When he speaks to Jewish groups, as he will next weekend, “I’m hoping to bring that conversation to the Jewish community, and to think how we can do a better job of engaging these conversations,” he said. “My fear is that our conversation about religious liberty will be reduced to conversations about the challenges of same-sex marriage or the challenges of contraception and abortion, the questions that have come before the Supreme Court in recent years. As a result, we’ve forgotten how religious liberty protects smaller religious groups from being run roughshod over by majorities. I fear that we forget how religious liberty protects the most vulnerable. It is being seen as a dirty word, politically toxic.”

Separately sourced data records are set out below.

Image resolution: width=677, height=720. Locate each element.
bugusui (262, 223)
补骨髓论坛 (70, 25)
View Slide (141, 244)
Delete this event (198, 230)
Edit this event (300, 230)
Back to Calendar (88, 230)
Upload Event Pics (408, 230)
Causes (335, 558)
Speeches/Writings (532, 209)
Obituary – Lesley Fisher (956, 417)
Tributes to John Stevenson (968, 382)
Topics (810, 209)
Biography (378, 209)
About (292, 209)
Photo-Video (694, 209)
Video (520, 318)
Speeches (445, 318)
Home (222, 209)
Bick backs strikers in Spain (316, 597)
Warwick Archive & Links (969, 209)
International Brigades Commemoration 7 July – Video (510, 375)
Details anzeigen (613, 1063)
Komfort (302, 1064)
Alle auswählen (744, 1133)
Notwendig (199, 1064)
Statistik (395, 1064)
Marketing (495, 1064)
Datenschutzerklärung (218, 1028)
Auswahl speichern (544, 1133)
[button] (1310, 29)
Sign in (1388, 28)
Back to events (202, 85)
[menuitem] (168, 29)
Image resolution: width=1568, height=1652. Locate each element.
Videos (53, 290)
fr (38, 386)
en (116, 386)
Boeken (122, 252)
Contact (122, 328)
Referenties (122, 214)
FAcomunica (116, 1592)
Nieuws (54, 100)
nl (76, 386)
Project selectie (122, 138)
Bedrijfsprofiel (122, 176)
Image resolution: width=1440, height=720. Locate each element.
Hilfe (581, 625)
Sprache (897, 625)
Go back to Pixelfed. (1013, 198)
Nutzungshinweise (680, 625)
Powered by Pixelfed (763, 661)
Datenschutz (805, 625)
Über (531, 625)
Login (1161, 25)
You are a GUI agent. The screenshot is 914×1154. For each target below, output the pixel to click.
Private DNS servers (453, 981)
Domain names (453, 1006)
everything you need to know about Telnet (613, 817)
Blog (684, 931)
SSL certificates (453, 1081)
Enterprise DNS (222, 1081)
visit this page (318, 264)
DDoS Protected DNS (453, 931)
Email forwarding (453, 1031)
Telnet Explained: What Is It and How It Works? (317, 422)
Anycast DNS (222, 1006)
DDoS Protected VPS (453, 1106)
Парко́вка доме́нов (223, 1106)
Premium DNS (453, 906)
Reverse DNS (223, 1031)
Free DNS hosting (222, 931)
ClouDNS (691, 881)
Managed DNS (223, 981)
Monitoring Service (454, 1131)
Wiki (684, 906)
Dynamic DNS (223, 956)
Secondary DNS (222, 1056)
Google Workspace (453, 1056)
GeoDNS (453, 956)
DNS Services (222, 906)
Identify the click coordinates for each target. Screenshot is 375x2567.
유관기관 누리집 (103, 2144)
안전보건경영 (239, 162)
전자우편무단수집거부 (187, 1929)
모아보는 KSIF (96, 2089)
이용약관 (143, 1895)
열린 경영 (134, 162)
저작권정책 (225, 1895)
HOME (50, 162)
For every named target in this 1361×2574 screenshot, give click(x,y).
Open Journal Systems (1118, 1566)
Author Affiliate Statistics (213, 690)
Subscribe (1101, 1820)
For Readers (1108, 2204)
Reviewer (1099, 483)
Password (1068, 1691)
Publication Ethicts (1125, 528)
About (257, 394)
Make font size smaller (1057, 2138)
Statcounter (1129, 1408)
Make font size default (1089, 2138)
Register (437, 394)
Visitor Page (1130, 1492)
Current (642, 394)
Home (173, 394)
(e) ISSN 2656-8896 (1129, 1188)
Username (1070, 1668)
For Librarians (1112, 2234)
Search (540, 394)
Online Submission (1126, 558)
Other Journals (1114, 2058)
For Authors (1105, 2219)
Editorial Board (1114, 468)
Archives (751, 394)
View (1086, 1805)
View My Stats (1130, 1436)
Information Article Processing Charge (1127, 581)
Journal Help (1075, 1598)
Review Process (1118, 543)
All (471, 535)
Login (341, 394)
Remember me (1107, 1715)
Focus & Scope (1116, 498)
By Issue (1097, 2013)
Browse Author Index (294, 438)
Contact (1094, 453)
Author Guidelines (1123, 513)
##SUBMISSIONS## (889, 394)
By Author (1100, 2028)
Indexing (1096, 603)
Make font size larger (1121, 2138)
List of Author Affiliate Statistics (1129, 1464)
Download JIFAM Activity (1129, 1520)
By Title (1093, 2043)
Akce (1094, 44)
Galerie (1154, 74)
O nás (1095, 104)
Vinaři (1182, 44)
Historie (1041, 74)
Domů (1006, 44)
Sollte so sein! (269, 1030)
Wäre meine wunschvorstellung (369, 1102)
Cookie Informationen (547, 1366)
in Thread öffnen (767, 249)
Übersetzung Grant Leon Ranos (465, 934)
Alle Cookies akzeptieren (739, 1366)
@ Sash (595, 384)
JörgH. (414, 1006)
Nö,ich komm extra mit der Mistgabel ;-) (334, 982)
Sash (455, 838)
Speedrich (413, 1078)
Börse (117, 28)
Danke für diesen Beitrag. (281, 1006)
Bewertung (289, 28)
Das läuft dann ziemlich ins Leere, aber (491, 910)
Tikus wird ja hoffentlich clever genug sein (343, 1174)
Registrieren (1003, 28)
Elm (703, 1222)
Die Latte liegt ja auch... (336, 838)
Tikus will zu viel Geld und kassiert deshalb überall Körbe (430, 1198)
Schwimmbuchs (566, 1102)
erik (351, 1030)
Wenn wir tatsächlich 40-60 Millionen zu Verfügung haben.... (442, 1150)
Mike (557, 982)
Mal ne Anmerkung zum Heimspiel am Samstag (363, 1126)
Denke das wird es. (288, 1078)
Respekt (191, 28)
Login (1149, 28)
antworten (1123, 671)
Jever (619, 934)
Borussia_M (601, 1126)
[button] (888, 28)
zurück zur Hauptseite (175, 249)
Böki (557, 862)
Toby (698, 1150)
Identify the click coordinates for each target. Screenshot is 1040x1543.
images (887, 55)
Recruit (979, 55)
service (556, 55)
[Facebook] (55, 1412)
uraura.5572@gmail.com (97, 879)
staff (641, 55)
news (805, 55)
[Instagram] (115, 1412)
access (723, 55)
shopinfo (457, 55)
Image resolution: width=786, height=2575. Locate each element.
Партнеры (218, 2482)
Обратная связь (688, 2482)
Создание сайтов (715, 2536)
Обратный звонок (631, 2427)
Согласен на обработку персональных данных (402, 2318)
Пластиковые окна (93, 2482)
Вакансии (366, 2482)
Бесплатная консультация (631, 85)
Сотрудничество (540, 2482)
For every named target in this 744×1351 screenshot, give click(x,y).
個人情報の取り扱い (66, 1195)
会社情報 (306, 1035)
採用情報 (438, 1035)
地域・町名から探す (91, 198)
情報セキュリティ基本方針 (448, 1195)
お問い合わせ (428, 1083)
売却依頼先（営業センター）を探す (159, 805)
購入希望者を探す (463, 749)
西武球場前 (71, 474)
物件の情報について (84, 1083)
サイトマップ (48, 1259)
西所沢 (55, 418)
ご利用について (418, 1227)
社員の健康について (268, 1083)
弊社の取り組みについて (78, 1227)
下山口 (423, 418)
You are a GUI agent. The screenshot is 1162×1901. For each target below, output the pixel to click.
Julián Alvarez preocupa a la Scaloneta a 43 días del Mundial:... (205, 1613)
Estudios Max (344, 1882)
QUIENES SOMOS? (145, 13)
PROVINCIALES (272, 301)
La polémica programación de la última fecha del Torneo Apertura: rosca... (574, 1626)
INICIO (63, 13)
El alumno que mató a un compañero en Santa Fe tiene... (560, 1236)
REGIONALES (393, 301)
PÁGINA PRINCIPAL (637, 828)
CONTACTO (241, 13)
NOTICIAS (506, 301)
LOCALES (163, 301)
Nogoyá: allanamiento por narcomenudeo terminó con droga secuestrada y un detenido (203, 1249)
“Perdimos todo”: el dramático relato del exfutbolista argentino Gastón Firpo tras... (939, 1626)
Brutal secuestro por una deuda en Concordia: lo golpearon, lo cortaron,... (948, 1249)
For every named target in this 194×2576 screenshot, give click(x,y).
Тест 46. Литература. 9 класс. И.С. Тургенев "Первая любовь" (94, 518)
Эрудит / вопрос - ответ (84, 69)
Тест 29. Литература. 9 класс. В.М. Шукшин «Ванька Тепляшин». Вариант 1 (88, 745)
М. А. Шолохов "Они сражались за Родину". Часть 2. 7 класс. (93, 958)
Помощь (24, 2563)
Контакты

And as for the particular topic of his Teaneck talk: Can a synagogue be forced to rent its space for a same-sex marriage?
“Part of me is a little resistant to focus on the same-sex marriage/religious liberty debate,” he said. “It makes it seem that’s the center, when in many ways that’s the periphery. That being said, there are concerns.
“There are ways synagogues need to think about what they believe, how they want their social halls to be used. Given a shul’s religious commitment, there might not be a conflict but there can be issues. One can imagine shuls that are resistant to having their building used for certain kinds of events, and I think there are ways to address the issues. Shuls will have to give some thought to being simultaneously sensitive to ensuring there is no discrimination in rental services, but at the same time provide space for Jewish institutions to live out their lives in accordance with their deeply held religious beliefs.”